An assessment that we heartily agree with and, for the record, I hold that despite what the charlatans and poor prognosticators claim, it STILL makes more sense to own some tiny, fractional share of a company than to place faith and savings in made-up money.

(Continues Below)

 

This is not to say that this is the end of the line for the crypto-currency promoters.  I know are lots of people who “foretell the future” and have been promoting BTCs since they were a under a buck.

Sometimes, though, you can skip the herd’s group-think, though by asking simple economic questions.

Like “What is the utility value of a BTC?

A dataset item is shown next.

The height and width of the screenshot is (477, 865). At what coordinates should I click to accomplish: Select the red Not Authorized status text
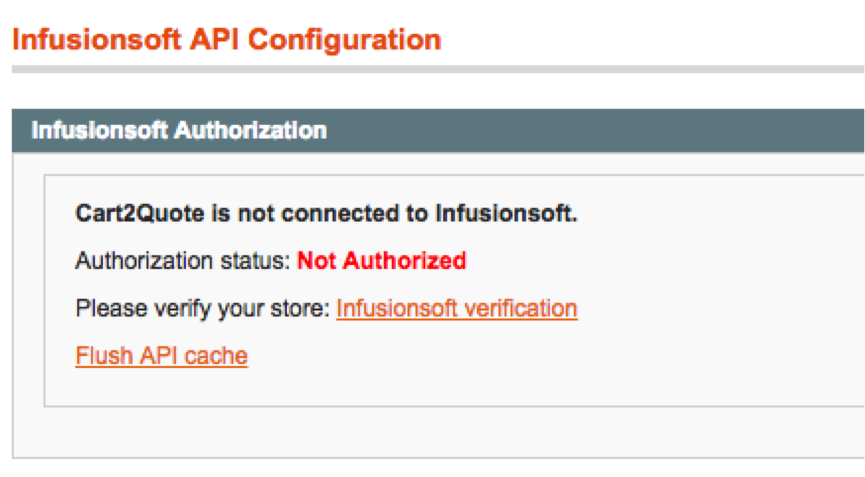[382, 261]
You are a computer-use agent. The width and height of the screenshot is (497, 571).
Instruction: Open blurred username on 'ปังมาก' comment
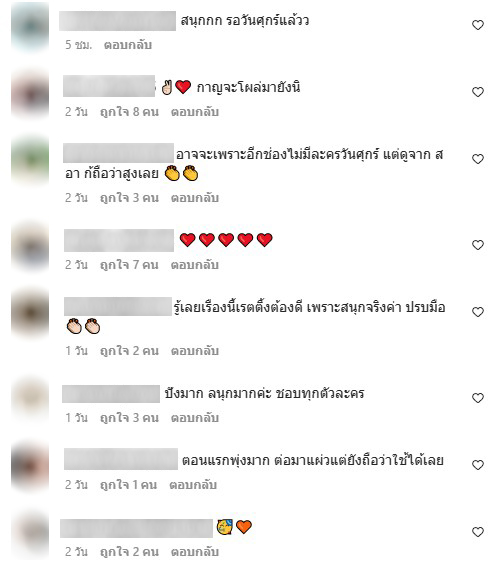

“Depending on which theory of utility is used, the interpretation of marginal utility can be meaningful or not. Economists have commonly described utility as if it were quantifiable, that is, as if different levels of utility could be compared along a numerical scale.[2][3] This has affected the development and reception of theories of marginal utility. Quantitative concepts of utility allow familiar arithmetic operations, and further assumptions of continuity and differentiability greatly increase tractability.

Contemporary mainstream economic theory frequently defers metaphysical questions, and merely notes or assumes that preference structures conforming to certain rules can be usefully proxied by associating goods, services, or their uses with quantities, and defines “utility” as such a quantification.”

Please note that classical economics (I like “old school”) is very pragmatic.  Yet the modern “revisionist” view says there is utility in being a proxy (substitute) for value.

Which is not quite true.

In order to be a storehouse of value there is the little matter of durability.  Good money (of any sort) must be durable, convertible to goods of value, transportable, divisible,  and some other things that slip this old addled brain.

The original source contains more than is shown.